2.You agree to be truthful with us, cooperate with us and keep us informed of developments relevant to our provision of services under this Agreement. If we are fined or sanctioned by any court for your conduct or your failure to cooperate in litigation or other legal proceedings, you agree to reimburse us for the amount of those sanctions.
3.In consideration for the services provided under paragraph 1 of this Agreement, you agree to pay us: (a) a discounted hourly rate of $575 per hour, subject to reasonable increases from time to time upon prior written notice and (b) $150,000 per year, payable in four equal quarterly installments.
4.Billing statements for fees, expenses, costs and disbursements will be prepared and e-mailed monthly to DocGo’s Chief Financial Officer. Payment of all undisputed amounts is due promptly upon receipt and in all events prior to the 7th of the calendar month received. Statements are deemed accepted and affirmed by you unless objected to in writing within five days of the date of the statement. You agree to pay any and all fees and costs incurred in the collection and enforcement of this Agreement including, but not limited to, attorneys' fees. If you fail to remain current in the payment of legal fees as provided herein, you agree that we may at any time thereafter cease providing any further legal services and withdraw as counsel, on notice, subject to any necessary approval by the appropriate courts or other tribunals and to applicable general ethical obligations.
5.In addition to any fees that may be payable to us under this Agreement, you agree to reimburse us for all reasonable expenses incurred by us in connection with this engagement. In general, travel arrangements for our personnel should be made directly by you or your travel service providers. For flights longer than two hours and all interstate rail travel, business class accommodations are required for our personnel.

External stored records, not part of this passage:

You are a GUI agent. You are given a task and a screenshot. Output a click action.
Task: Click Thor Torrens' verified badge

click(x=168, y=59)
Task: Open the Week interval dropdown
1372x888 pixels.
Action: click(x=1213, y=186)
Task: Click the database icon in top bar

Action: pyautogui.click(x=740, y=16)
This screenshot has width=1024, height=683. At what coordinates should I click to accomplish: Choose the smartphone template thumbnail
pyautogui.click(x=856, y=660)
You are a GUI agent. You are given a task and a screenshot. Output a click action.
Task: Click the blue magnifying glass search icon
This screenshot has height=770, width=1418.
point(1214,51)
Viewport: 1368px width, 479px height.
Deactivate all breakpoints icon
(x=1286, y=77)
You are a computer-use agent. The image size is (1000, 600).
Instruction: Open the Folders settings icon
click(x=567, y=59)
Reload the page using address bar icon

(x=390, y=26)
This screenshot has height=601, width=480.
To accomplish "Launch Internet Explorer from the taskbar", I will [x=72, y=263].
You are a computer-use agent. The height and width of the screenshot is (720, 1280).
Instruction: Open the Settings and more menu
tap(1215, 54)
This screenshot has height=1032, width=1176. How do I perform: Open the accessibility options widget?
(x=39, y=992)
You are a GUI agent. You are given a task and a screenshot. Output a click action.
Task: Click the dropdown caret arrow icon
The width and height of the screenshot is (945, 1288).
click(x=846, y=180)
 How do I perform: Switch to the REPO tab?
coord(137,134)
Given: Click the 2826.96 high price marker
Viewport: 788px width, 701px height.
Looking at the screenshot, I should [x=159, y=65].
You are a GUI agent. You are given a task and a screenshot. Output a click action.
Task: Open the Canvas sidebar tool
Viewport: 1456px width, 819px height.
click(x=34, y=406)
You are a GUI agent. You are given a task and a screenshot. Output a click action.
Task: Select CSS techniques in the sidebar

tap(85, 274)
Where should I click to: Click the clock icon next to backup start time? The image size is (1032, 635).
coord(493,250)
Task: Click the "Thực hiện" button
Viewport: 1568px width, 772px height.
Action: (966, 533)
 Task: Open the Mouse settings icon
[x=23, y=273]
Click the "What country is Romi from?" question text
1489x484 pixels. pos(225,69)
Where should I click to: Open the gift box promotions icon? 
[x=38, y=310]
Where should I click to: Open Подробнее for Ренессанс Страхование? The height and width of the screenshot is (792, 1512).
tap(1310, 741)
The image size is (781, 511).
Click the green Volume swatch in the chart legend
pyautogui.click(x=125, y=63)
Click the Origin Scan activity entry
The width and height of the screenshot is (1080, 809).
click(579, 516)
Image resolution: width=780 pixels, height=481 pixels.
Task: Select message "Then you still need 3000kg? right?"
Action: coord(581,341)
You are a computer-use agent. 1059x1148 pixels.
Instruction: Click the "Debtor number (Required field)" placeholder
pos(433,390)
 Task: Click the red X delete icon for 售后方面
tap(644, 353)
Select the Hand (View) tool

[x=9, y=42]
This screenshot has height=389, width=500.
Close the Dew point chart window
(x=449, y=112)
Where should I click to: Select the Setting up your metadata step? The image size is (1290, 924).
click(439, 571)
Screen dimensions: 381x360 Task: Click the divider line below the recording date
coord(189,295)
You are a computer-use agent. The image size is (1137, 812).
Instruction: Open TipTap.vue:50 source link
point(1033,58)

Travel time in connection with services under this Agreement that is not otherwise utilized for billable services (whether for you or any other of our clients) is billable to you.
6.You agree to indemnify and hold us harmless to the fullest extent permitted by law from and against any and all losses, claims, damages, expenses (including reasonable fees and disbursements of counsel) as incurred, actions, proceedings or investigations, or threats thereof (all of the foregoing being hereinafter referred to as “Liabilities”), based upon, relating to or arising out of the rendering of our services hereunder to you; provided, however, that the you shall not be liable under this paragraph to the extent that it is determined that such Liabilities resulted from our gross negligence or willful misconduct.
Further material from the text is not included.